* Instructions to follow *
Locate the lines of the listing below that hold "productos", then copy each of them.

=== Section Start ===

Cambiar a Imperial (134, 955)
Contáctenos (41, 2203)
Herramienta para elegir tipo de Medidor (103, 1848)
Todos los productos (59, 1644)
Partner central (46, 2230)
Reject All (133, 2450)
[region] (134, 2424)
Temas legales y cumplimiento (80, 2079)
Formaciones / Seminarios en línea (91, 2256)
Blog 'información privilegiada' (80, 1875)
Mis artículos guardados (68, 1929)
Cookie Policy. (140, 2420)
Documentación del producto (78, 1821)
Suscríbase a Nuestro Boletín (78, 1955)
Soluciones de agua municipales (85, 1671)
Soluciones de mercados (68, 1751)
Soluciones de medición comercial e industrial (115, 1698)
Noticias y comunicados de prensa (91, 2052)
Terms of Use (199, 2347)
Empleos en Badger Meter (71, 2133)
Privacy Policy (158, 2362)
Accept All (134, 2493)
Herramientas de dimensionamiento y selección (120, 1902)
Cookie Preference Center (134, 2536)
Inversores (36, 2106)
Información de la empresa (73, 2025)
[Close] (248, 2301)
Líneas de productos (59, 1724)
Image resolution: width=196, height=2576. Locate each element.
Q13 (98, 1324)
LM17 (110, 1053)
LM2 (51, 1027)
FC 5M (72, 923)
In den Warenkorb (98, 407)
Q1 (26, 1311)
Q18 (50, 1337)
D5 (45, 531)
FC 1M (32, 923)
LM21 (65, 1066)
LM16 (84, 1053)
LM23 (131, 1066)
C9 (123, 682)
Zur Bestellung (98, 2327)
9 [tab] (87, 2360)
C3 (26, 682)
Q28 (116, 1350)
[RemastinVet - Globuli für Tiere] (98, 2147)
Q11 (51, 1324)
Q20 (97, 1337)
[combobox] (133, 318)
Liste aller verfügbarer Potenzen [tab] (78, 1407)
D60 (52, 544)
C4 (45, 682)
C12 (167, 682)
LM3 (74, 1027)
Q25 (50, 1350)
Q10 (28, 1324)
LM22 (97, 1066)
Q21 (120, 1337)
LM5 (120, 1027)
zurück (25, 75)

=== Section End ===

* Expected answer *
Todos los productos (59, 1644)
Líneas de productos (59, 1724)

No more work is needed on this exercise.